Do you think your songwriting style changed from Among The Leaves onwards?

I wrote “Sunshine In Chicago” just before I went onstage in Chicago and played it that night, and it worked. I followed that same flow throughout the rest of Among The Leaves: stream of consciousness. I’d just write, record, write, record. I was responding to whatever I was feeling and firing the songs off, one after another. I’ve gotten to a place where I don’t <>work<> at writing. I get things out of my system quickly and move on.

I had a look back at my interview from 1992, and a couple of your quotes stood out: “If my girlfriend fucks somebody else, or if I fuck somebody else, or we’re not getting along, it’s always my reaction to write about things. I’m not afraid to examine myself. I take my life very seriously, that’s all. I don’t wanna think too much about ‘This is weird, Mark; you’re solitary, you write about hating people, so why are you on the stage singing?'”
And “I just sing about shit that’s directly involved with me.” Those quotes suggest you’ve stayed remarkably constant throughout your career?
The quotes read awkwardly to me. But the sentence that basically remains true is that I’m still writing about what I’m passionate about.
Does it surprise you to be still portrayed as a misanthropist and bad-tempered, when so many of your songs are so empathetic and humane ?

I don’t know where all of that comes from, the misanthropy. I’ve played everywhere from Moscow to Jeju Island, Korea to Newtown, Connecticut, and I put my heart into every concert I play. I sign every autograph I’m asked to sign. People embed a piece of information into their brain and go with it, because it’s easier. I’m playful with my audiences, I tease them from time to time. I make people laugh. But there is always going to be someone who pretends to be offended by it, because they’re bored or alarmist or dramatic and have a phone in their hand. I show up to every concert making a mental note to remember every person in the staff’s name. I’m respectful.

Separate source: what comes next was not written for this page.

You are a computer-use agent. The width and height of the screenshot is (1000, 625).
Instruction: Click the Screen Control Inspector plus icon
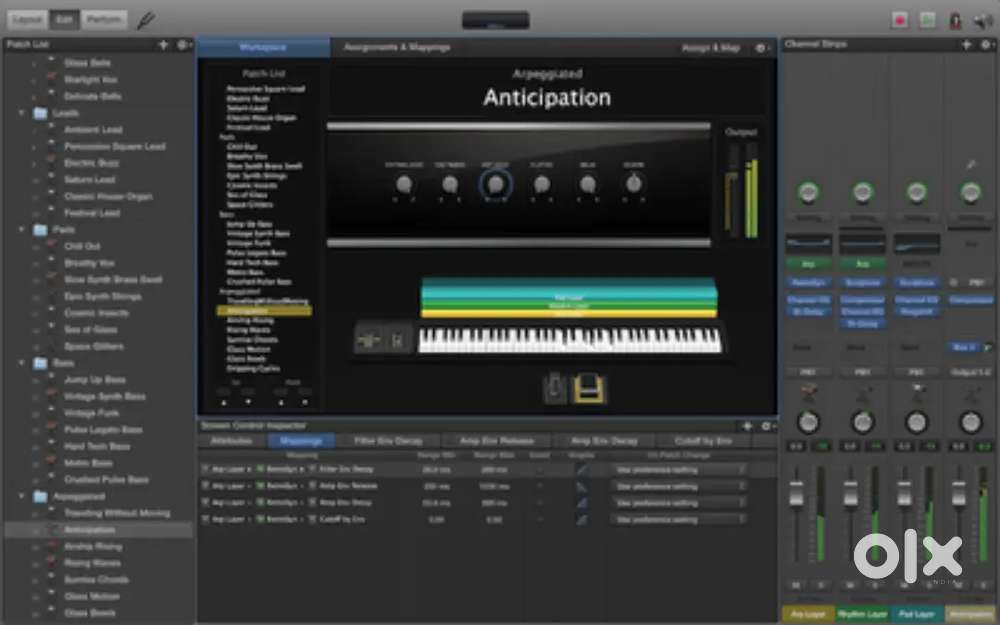pos(747,425)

I have a friend who is sick and she doesn’t have the physical strength to come see my shows, but I send her my live records because she said her favourite parts are my banter, they make her laugh. Anyone who thinks I’m ‘bad tempered’ is being lead around by the nose. Sometimes you’re only as good as the environment around you and, even in those not so great circumstances, I get through it with humour.

You had to be there in Ottawa that night. Playing Benji effectively wasn’t an option, so I turned on the comedy. If people think I’m a prick because I don’t have a Facebook page and I don’t play Red House Painters songs any more, it’s their issue, not mine.

What do you feel is so bad about Facebook and Twitter?

It soaks up too much of people’s time. I knew people, who were once great artists, who turned into internet junkies and now they don’t get anything done. So while they’re posting photos of their new amps sitting in their garage, I’ll actually be on tour. I’m moving forward, always.